Kids are often quick to take other users’ identities at face value. They don’t yet have the experience and judgement to question such things, or to anticipate this kind of deception. The person on the other end doesn’t have to be a pedophile – it can also be a school bully, or another student attempting a mean-spirited joke.

What can parents tell their kids? If your kids are online, you should bring up the subject of deliberate or mistaken identity switches. Let them know people can do this for all sorts of reasons, out of curiosity, for a joke, to bully someone or to gain someone’s trust to hurt or humiliate them. Tell your children it is unethical – and sometimes illegal – to pass as someone else just to gain their trust. All it takes is a stolen password or using someone else’s picture, and it’s difficult for other users to know what’s going on.

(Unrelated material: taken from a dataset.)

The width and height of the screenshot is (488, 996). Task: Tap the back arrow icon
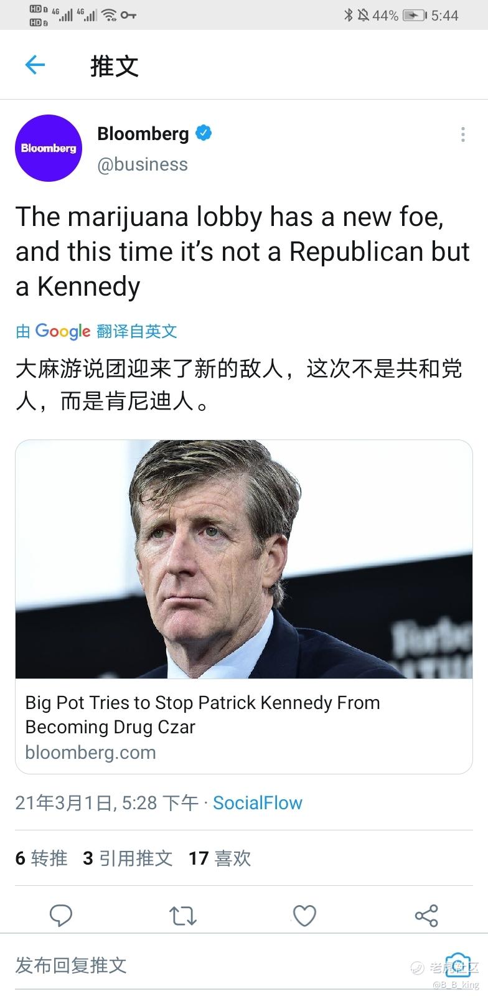tap(35, 65)
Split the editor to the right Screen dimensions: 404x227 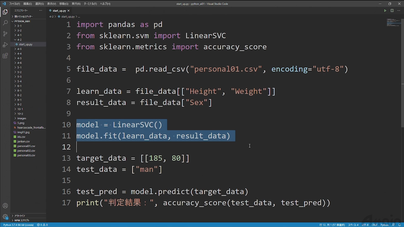click(392, 11)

Remind your kids to maintain a healthy dose of suspicion if anyone online asks you to do something that makes you uncomfortable, or that is illegal. It is important that kids know it is against the law to share pictures of anyone under the age of 18 wearing anything less than a bathing suit. Even if he is your boyfriend (or girlfriend). Even if you send it willingly. Tell a trusted adult. And if they don’t do anything, tell someone else.

Most of the time this kind of deception involves a peer, classmate or acquaintance and not a sexual predator online, but the underlying lesson about the ease of deception online remains the same.